# OEPandas - Advanced Features

This notebook demonstrates advanced OEPandas features including file I/O, design units, and performance optimization.

In [None]:
import oepandas as oepd
import pandas as pd
from openeye import oechem
from pathlib import Path
import tempfile

## 1. File I/O

### Reading Different File Formats

In [None]:
# OEPandas can read various formats:

# SD files (with properties)
# df = oepd.read_sdf("molecules.sdf")

# OEB binary files (compressed or uncompressed)
# df = oepd.read_oeb("molecules.oeb.gz")

# SMILES files
# df = oepd.read_smi("molecules.smi")

# CSV with SMILES column
# df = oepd.read_molecule_csv("data.csv", molecule_columns="SMILES")

# OERecord databases
# df = oepd.read_oedb("records.oedb")

print("Multiple file format readers available!")

### Writing Data

Export molecular data to various formats:

In [None]:
# Create sample data
sample_data = [
    {"SMILES": "CC(=O)Oc1ccccc1C(=O)O", "Name": "Aspirin", "Activity": 7.5},
    {"SMILES": "CC(C)Cc1ccc(cc1)C(C)C(=O)O", "Name": "Ibuprofen", "Activity": 6.8},
]
df = pd.DataFrame(sample_data)
df = oepd.read_molecule_csv(df, molecule_columns="SMILES")

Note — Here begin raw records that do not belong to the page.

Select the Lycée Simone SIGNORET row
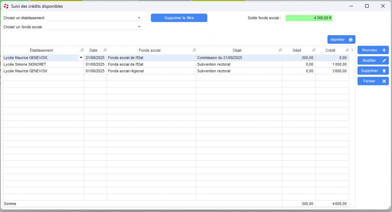The height and width of the screenshot is (212, 392). click(25, 64)
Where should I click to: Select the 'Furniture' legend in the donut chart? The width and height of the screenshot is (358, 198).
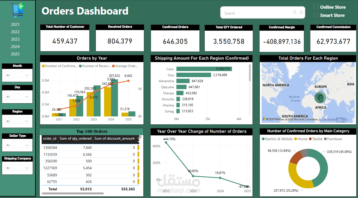(334, 138)
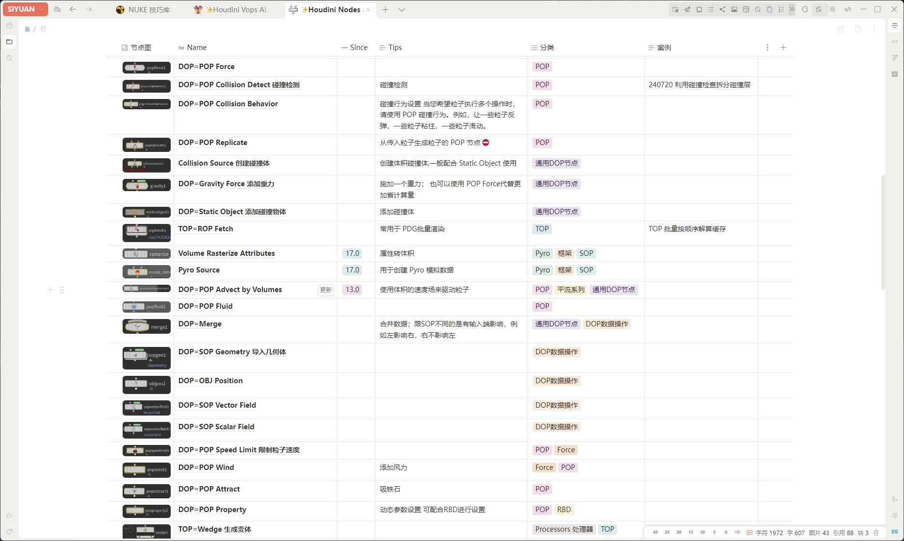Toggle the eye visibility icon in status bar
Viewport: 904px width, 541px height.
(x=738, y=533)
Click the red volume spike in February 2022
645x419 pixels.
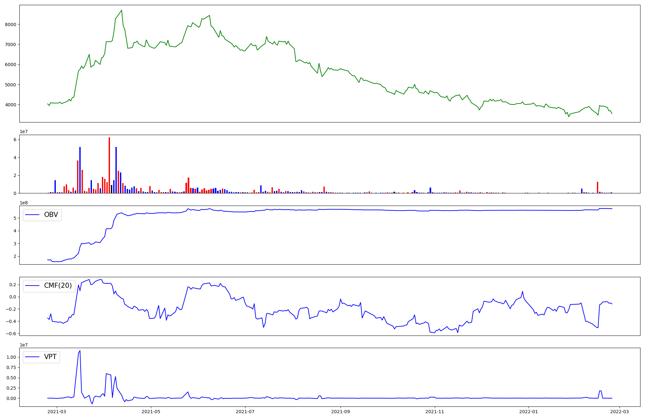pyautogui.click(x=598, y=188)
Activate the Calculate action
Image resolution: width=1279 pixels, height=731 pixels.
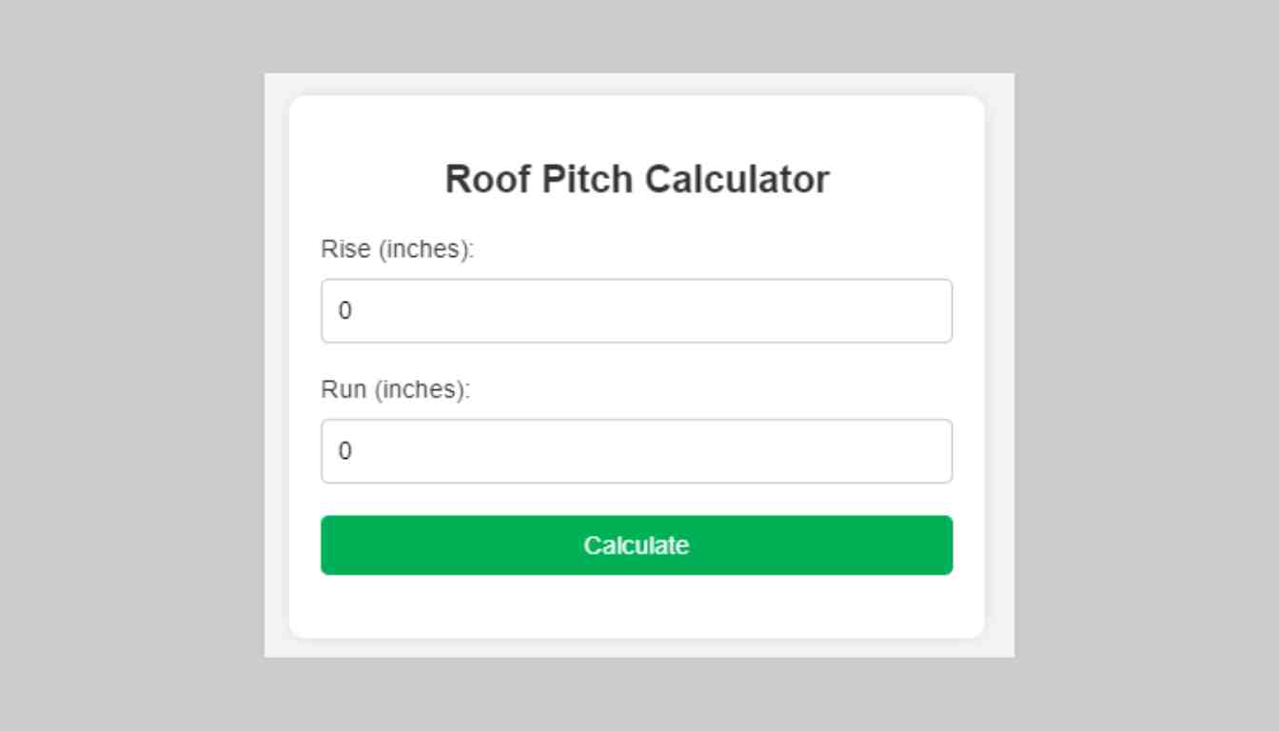pyautogui.click(x=636, y=544)
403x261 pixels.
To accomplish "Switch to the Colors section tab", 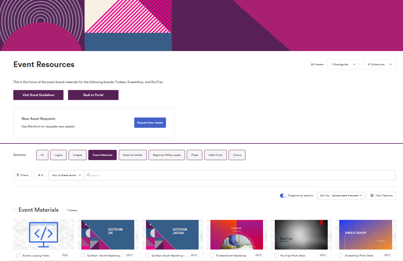I will click(x=237, y=155).
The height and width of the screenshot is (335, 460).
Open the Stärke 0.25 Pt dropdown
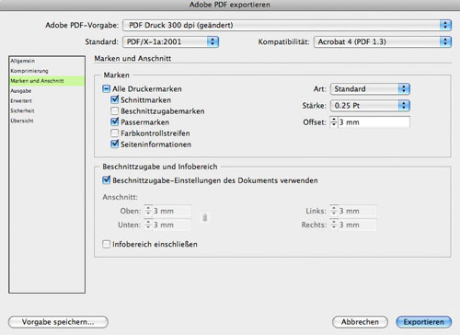point(370,106)
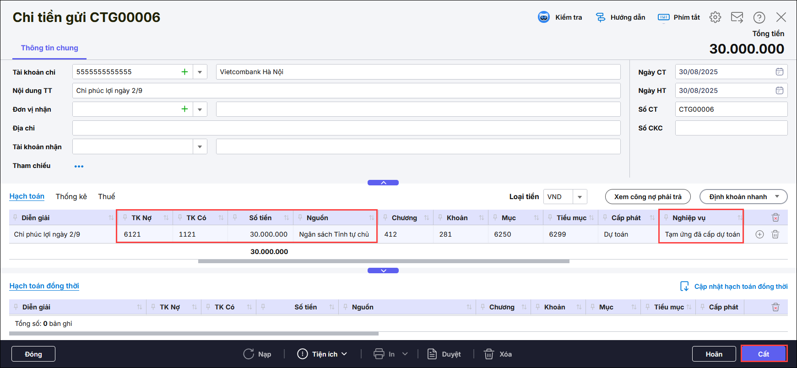The width and height of the screenshot is (797, 368).
Task: Click the accounting grid horizontal scrollbar
Action: pyautogui.click(x=384, y=261)
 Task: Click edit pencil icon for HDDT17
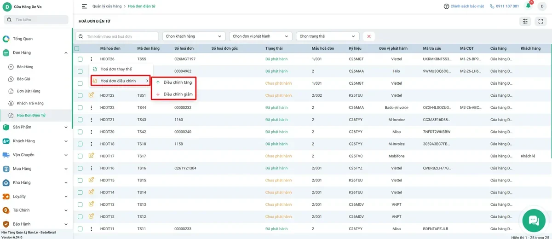point(91,156)
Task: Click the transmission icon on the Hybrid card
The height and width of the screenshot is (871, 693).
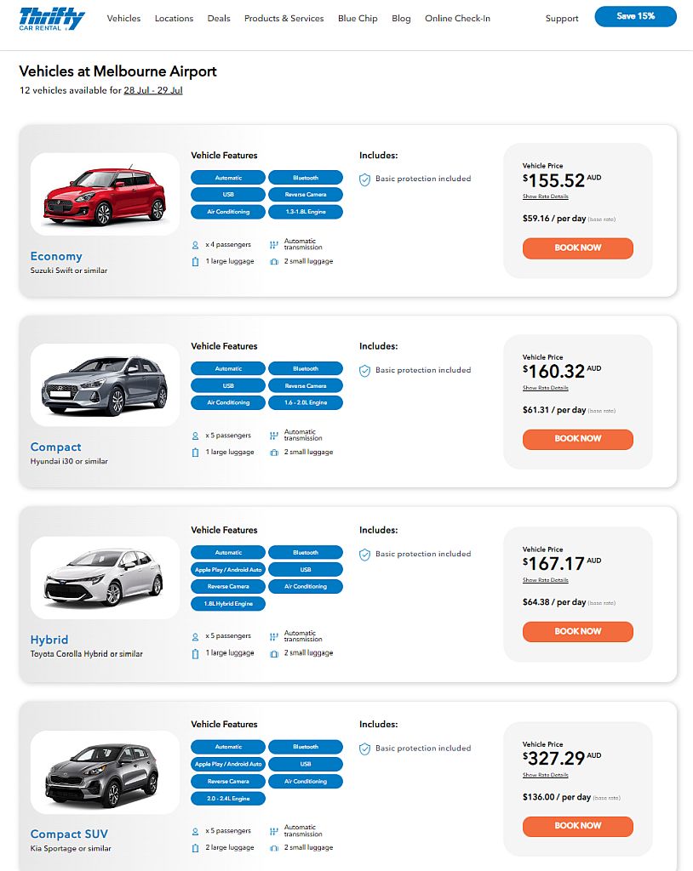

# Create temporary directory for output
with tempfile.TemporaryDirectory() as tmpdir:
    output_dir = Path(tmpdir)
    
    # Write to SDF
    df.oechem.write_sdf(output_dir / "output.sdf", molecule_column="SMILES")
    print("✓ Wrote SDF file")
    
    # Write to OEB (compressed)
    df.oechem.write_oeb(output_dir / "output.oeb.gz", molecule_column="SMILES")
    print("✓ Wrote compressed OEB file")
    
    # Write to SMILES
    df.oechem.write_smi(output_dir / "output.smi", molecule_column="SMILES")
    print("✓ Wrote SMILES file")
    
    print(f"\nAll files written to: {output_dir}")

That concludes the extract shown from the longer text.